■ **やること**
インタビューのうち、「菅原:そうです、『ホムンクル」を含むところから始まって「んはサウナは行かれてますか?」で終わる部分を、「サウナ」を「銭湯」に変えて書き直してください。

====== 文章の一部 ======

菅原:そうです、『ホムンクルス』の山本英夫さん本人に「これ使っていいですか?」っていったら「いいよー」って言ってくださいました。エンディング映像を作ってくれているビームマンPさんという方も『ホムンクルス』大好きみたいで、それを聞いて大喜びで映像を作ってくださってます。

―― だいぶヤバいところに踏み込んでませんか……?

菅原:今回ブレーキのリミッターはゼロです(笑)。サウナに入って「ととのう」回があって、音楽は「サ道」のとくさしけんごくんが曲作ったりしています。たまごまごさんはサウナは行かれてますか?

―― ぼくは心臓が弱いのでちょっと無理できないんですよ。

====== データ ======

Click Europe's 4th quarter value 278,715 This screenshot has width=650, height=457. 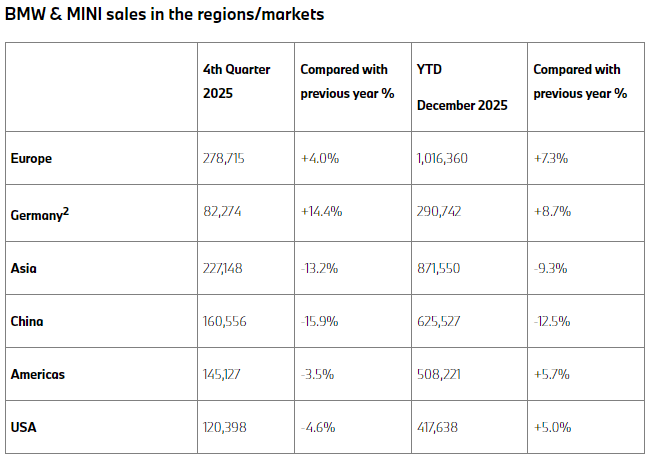(x=224, y=158)
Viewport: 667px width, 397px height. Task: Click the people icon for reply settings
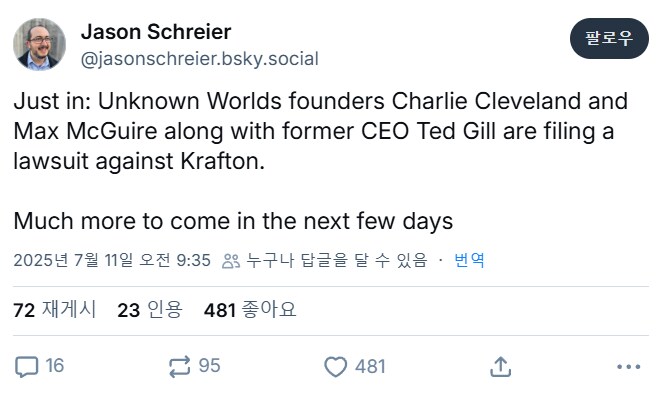point(231,261)
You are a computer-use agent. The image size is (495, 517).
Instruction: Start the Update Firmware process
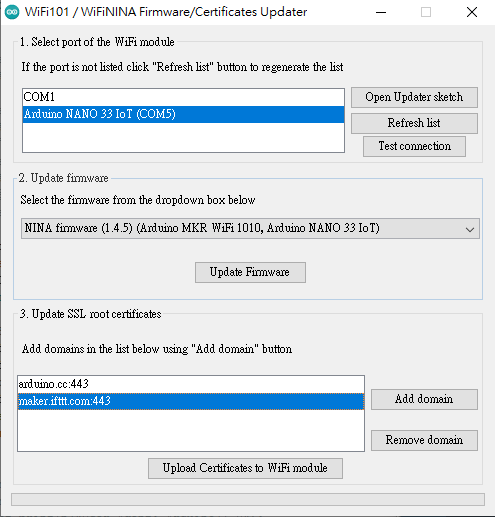click(250, 272)
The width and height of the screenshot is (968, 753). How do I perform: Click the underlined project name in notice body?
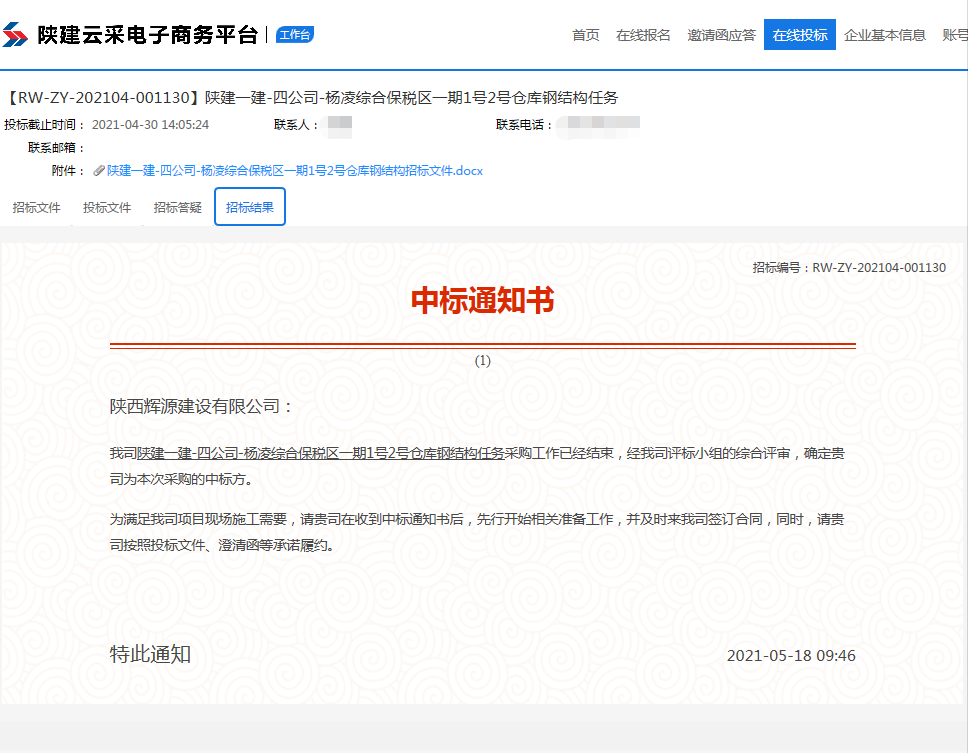tap(320, 453)
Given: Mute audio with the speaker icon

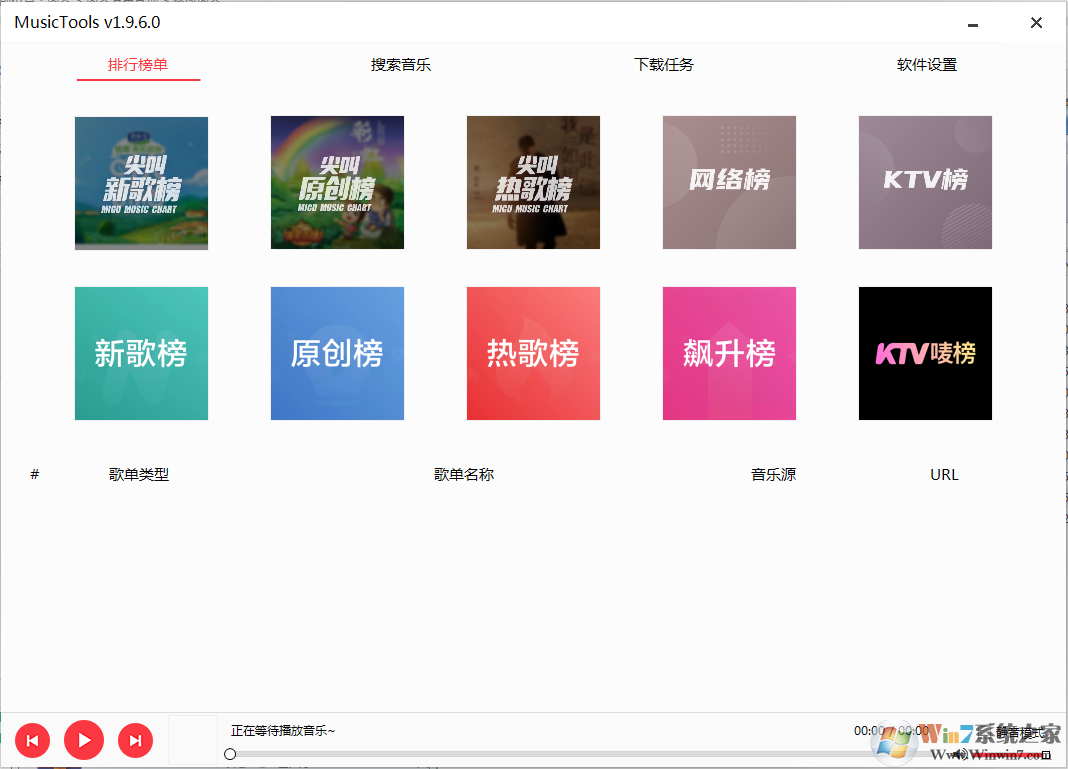Looking at the screenshot, I should coord(960,753).
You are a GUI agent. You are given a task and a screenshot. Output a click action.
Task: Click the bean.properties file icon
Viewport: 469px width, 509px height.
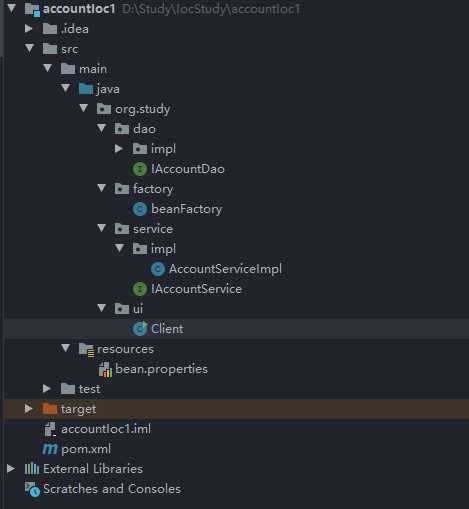pos(105,369)
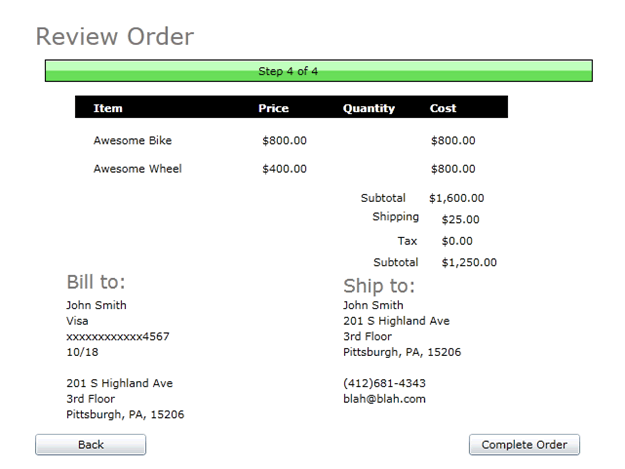The height and width of the screenshot is (469, 625).
Task: Click the (412)681-4343 phone number
Action: pos(384,383)
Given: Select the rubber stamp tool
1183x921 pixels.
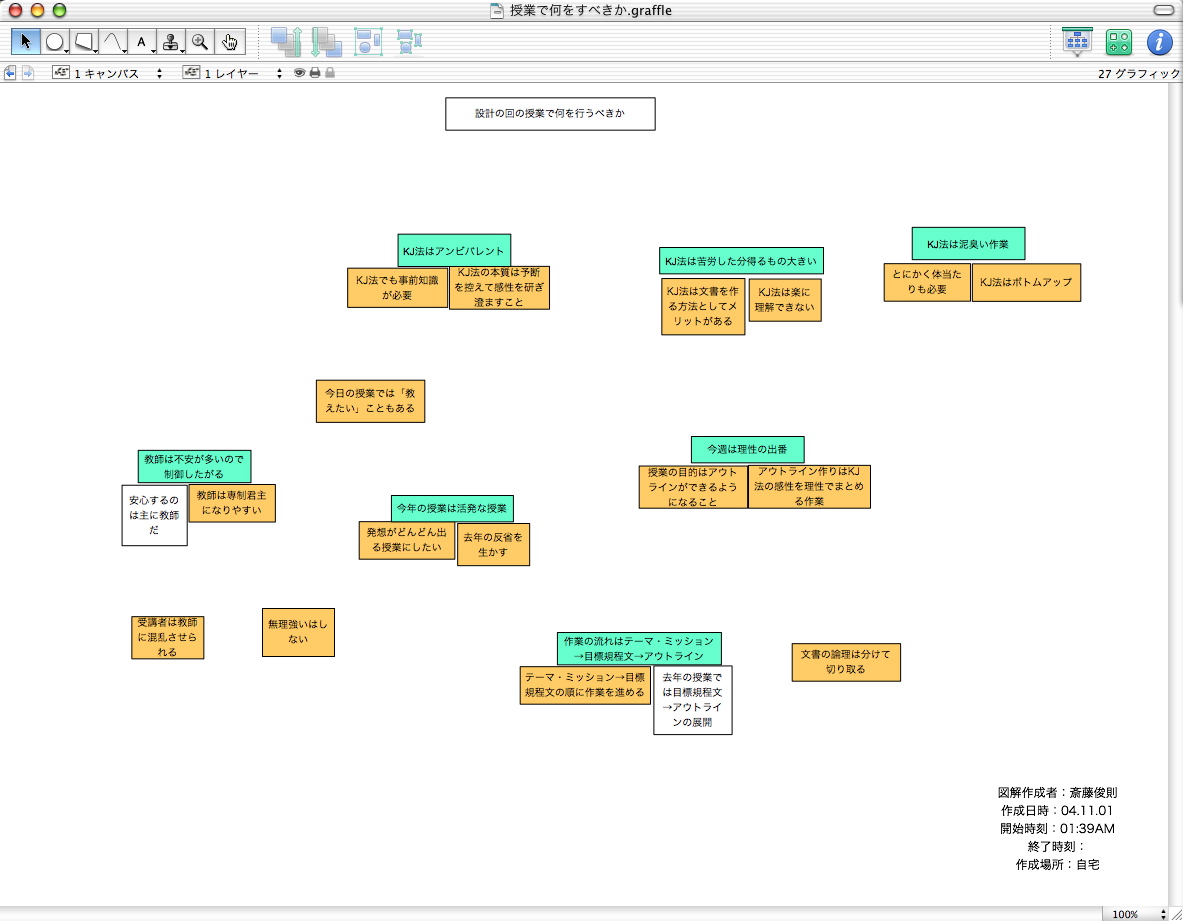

======

■ **解答**
菅原:そうです、『ホムンクルス』の山本英夫さん本人に「これ使っていいですか?」っていったら「いいよー」って言ってくださいました。エンディング映像を作ってくれているビームマンPさんという方も『ホムンクルス』大好きみたいで、それを聞いて大喜びで映像を作ってくださってます。

―― だいぶヤバいところに踏み込んでませんか……?

菅原:今回ブレーキのリミッターはゼロです(笑)。銭湯に入って「ととのう」回があって、音楽は「サ道」のとくさしけんごくんが曲作ったりしています。たまごまごさんは銭湯は行かれてますか?